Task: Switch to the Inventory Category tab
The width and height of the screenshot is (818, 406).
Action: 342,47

...

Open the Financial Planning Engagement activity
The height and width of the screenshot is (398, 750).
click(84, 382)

==

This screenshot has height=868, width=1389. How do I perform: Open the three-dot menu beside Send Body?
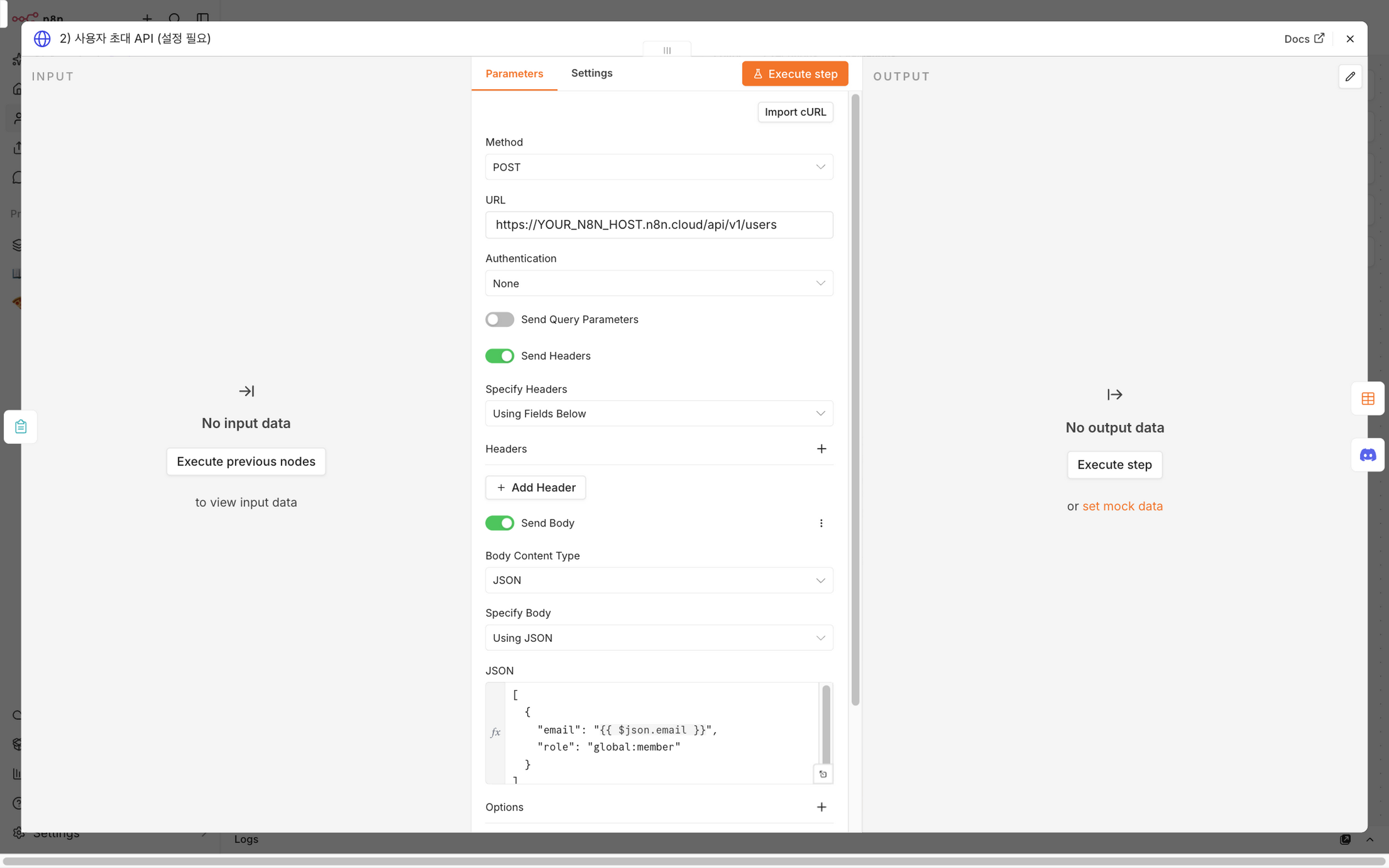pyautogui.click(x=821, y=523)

> **WRITTEN TASK**
Put the rows between the line holding "Open the Financial" and the line holding "click(84, 382)", inclusive, into a JSON list of strings with one string per line, leaving out blank lines.

> **FINISHED TASK**
[
  "Open the Financial Planning Engagement activity",
  "The height and width of the screenshot is (398, 750).",
  "click(84, 382)"
]